Oracle's first-quarter results are in, with figures that slightly disappointed Wall Street. But as usual, the accompanying earnings conference call provided a number of nuggets that should be of greater interest to customers, partners and competitors than the pure numbers. Here's a look at the highlights.

IaaS at OpenWorld: Oracle CEO Larry Ellison revealed what could be the main new product announcement at next week's OpenWorld conference: A second-generation version of Oracle's IaaS (infrastructure as a service) that he portrayed as a game-changer in that highly competitive market: 

We’re very excited about the rollout of our Generation2 infrastructure as a service data centers. These new data centers give us a significant cost and performance advantage over Amazon Web Services.
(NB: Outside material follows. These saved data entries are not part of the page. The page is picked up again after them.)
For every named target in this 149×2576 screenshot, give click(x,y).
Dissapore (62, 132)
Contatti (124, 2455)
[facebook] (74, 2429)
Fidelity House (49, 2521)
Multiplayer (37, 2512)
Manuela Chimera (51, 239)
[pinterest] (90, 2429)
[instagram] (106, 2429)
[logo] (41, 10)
Plus, our new bare metal offering makes it possible for our customers to lift and shift their entire existing corporate infrastructure, data and applications without any changes whatsoever and move it to the Oracle Public Cloud. You just can’t do that with Amazon Web Services.

The new IaaS delivers twice the compute, twice the memory, four times as much storage and ten times as much throughput for 20 percent less money than AWS, Oracle says. While that may be the case, Oracle has a massive mountain to climb with IaaS. It logged $171 million in IaaS revenue for the quarter, a rise of 7 percent. In contrast, Amazon reported $2.89 billion in revenue for AWS in its most recent quarter, a rise of 58 percent year over year. 

Oracle Database to Go 'Cloud-First': The strongest piece of symbolism demonstrating Oracle's shift to a cloud business model came in June, when it emerged that Oracle Database 12.2 will first be released on Oracle's cloud service and won't immediately be made available for on-premises deployments. Version 12.2 will be showcased at OpenWorld, and nothing was said on the call to suggest Oracle's plans have changed. As CEO Mark Hurd put it:

We are announcing the latest version of our database, and it’s going to be available in the cloud, on Exadata. We think—I think you’re going to see a very rapid update of the new version. And we expect those customers to consume some of it on-prem, but also a significant amount of their new database consumption is going to be in the cloud.

So I think 12.2 is going to move customers to the cloud more quickly than they otherwise might.

Not Much News on NetSuite: Oracle's pending $9.3 billion acquisition of NetSuite will pump up its cloud results if and when it goes through. It has received antitrust clearance everywhere but the United States, where the waiting period runs through September, CEO Safra Catz said on the call. Nothing was mentioned about the opposition to the deal by NetSuite's second-largest shareholder after Ellison, T. Rowe Price & Associates, which says Ellison has a conflict of interest. That opposition forced NetSuite to consider any better offers that come in, although it can't solicit any.